Wave of support for girl in title game forfeiture

BY foxsports • May 14, 2012

Controversy struck last Thursday when Our Lady of Sorrows Academy in
Phoenix forfeited the Arizona Charter Athletic Association's 1A state
baseball championship to Mesa Preparatory Academy because of the
participation of 15-year-old Paige Sultzbach, Mesa Prep's female second
baseman. The story blew up, even becoming a major topic of discussion on
national radio and television outlets, with Our Lady of Sorrows taking
heavy criticism.

The firestorm has mostly blown over since, though, and the Monsoons received their championship trophy Thursday.

In
the aftermath of the controversy, Sultzbach's father, John, said the
family has received nothing but positive reactions from all over.

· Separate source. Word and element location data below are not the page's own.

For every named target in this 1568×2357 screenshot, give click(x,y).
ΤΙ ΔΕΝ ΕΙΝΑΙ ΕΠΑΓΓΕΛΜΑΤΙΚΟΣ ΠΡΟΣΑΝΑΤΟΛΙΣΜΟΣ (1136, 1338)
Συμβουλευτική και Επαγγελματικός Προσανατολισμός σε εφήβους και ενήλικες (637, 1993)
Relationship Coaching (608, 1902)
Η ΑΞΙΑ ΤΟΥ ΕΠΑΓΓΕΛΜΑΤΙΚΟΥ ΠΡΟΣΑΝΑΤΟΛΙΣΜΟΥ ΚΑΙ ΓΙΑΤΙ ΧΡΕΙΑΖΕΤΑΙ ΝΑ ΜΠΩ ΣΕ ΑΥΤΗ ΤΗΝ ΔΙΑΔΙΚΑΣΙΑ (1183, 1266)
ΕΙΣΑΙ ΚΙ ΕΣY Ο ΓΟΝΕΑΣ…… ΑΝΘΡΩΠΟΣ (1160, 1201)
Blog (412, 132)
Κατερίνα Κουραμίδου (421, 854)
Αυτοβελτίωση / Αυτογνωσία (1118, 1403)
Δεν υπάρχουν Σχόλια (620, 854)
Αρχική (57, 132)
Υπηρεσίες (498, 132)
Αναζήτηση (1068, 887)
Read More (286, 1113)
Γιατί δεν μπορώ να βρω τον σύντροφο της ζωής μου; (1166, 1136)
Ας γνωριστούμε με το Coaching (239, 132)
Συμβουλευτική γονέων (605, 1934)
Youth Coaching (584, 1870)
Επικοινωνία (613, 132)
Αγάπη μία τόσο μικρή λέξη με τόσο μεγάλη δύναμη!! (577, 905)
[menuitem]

"It's been overwhelmingly supportive of her and the school," John Sultzbach said Monday. "It's been quite amazing, actually."

Sultzbach
said Mesa Prep athletic director Amy Arnold forwarded along countless
emails she received from those wishing to express their support for
Paige. They came from all corners of the U.S. and from Canada; one even
came from an all-girls school in Ireland.

Sultzbach also said he
got a call from a complete stranger living in New Mexico, a man who
expressed his support and also shock that such a situation would still
occur.

Our Lady of Sorrows forfeited the game because a parish
policy prohibits participation in co-ed athletics. The two teams had met
twice in the regular season, with Paige sitting out both games, but
when Mesa Prep's coach refused to let Paige sit out the championship,
Our Lady of Sorrows forfeited.

John Sultzbach commended Our Lady of Sorrows for standing by its beliefs but said he still doesn't agree with the policy.

"Initially
I was disappointed, not only for (Paige) and the team but for the other
team," Sultzbach said. "Both teams worked hard to get to where they
were."

The Sultzbach family hasn't been crazy about all the extra
attention that's come with the incident but so far hasn't encountered
any issues.

"So far, so good," Sultzbach said. "It's been
exciting and it's been surreal, just the phone calls you get and the
people on the other end, be it the person or the entity they're
representing. It's been crazy, but hopefully it's about run its course."